• [PROBLEM DESCRIPTION]
Only the lines below starting at the one that contains "Autre mobilier (839, 76)" and ending at the one that contains "WIR 8/12-8/18 (100, 339)" are to be reproduced, exactly and with both ends kept.

(Dataset entries)
----

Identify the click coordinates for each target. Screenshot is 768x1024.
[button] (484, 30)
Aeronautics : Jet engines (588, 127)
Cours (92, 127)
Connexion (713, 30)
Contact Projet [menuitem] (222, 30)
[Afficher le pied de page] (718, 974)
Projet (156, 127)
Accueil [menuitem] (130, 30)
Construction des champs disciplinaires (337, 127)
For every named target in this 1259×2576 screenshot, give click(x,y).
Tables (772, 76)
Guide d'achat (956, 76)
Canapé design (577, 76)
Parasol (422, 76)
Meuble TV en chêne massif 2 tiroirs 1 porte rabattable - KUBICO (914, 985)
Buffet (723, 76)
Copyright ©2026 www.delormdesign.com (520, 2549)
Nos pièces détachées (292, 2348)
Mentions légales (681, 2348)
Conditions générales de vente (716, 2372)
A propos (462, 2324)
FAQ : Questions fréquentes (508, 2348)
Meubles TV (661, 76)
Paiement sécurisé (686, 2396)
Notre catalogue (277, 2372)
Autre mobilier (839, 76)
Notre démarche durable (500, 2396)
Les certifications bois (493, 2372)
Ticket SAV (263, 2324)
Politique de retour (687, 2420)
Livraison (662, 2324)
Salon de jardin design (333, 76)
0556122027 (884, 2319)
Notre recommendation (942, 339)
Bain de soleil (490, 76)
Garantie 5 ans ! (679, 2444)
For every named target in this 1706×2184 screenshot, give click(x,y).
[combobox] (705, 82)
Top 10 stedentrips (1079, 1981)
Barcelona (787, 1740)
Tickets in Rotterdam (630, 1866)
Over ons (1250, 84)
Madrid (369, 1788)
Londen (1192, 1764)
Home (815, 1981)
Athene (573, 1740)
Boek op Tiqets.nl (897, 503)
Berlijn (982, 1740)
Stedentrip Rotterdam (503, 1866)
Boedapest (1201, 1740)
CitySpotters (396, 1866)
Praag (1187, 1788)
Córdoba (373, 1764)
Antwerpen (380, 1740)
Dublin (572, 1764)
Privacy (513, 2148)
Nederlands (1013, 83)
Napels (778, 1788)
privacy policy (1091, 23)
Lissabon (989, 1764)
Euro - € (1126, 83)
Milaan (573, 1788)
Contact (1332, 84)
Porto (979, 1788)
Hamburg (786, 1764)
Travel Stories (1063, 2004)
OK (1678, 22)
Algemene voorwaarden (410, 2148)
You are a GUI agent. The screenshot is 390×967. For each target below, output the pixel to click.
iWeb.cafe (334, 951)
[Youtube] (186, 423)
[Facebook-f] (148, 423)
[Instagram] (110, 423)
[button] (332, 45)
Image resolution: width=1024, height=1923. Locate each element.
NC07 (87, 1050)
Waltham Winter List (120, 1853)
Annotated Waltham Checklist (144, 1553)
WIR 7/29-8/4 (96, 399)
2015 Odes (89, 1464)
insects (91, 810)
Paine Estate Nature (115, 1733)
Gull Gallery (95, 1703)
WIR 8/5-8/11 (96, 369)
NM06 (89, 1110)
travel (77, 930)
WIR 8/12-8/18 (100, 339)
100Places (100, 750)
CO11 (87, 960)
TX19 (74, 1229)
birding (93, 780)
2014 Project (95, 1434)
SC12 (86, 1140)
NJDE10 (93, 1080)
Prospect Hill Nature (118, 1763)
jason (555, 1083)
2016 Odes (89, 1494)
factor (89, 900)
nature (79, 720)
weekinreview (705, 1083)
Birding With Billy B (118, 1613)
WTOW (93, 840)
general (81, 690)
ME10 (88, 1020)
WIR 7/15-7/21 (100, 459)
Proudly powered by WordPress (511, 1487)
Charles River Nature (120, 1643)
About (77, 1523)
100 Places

----

• [EXERCISE RESULT]
Autre mobilier (839, 76)
Notre démarche durable (500, 2396)
Les certifications bois (493, 2372)
Ticket SAV (263, 2324)
Politique de retour (687, 2420)
Livraison (662, 2324)
Salon de jardin design (333, 76)
0556122027 (884, 2319)
Notre recommendation (942, 339)
Bain de soleil (490, 76)
Garantie 5 ans ! (679, 2444)
For every named target in this 1706×2184 screenshot, give click(x,y).
[combobox] (705, 82)
Top 10 stedentrips (1079, 1981)
Barcelona (787, 1740)
Tickets in Rotterdam (630, 1866)
Over ons (1250, 84)
Madrid (369, 1788)
Londen (1192, 1764)
Home (815, 1981)
Athene (573, 1740)
Boek op Tiqets.nl (897, 503)
Berlijn (982, 1740)
Stedentrip Rotterdam (503, 1866)
Boedapest (1201, 1740)
CitySpotters (396, 1866)
Praag (1187, 1788)
Córdoba (373, 1764)
Antwerpen (380, 1740)
Dublin (572, 1764)
Privacy (513, 2148)
Nederlands (1013, 83)
Napels (778, 1788)
privacy policy (1091, 23)
Lissabon (989, 1764)
Euro - € (1126, 83)
Milaan (573, 1788)
Contact (1332, 84)
Porto (979, 1788)
Hamburg (786, 1764)
Travel Stories (1063, 2004)
OK (1678, 22)
Algemene voorwaarden (410, 2148)
You are a GUI agent. The screenshot is 390×967. For each target below, output the pixel to click.
iWeb.cafe (334, 951)
[Youtube] (186, 423)
[Facebook-f] (148, 423)
[Instagram] (110, 423)
[button] (332, 45)
Image resolution: width=1024, height=1923. Locate each element.
NC07 (87, 1050)
Waltham Winter List (120, 1853)
Annotated Waltham Checklist (144, 1553)
WIR 7/29-8/4 (96, 399)
2015 Odes (89, 1464)
insects (91, 810)
Paine Estate Nature (115, 1733)
Gull Gallery (95, 1703)
WIR 8/5-8/11 (96, 369)
NM06 (89, 1110)
travel (77, 930)
WIR 8/12-8/18 (100, 339)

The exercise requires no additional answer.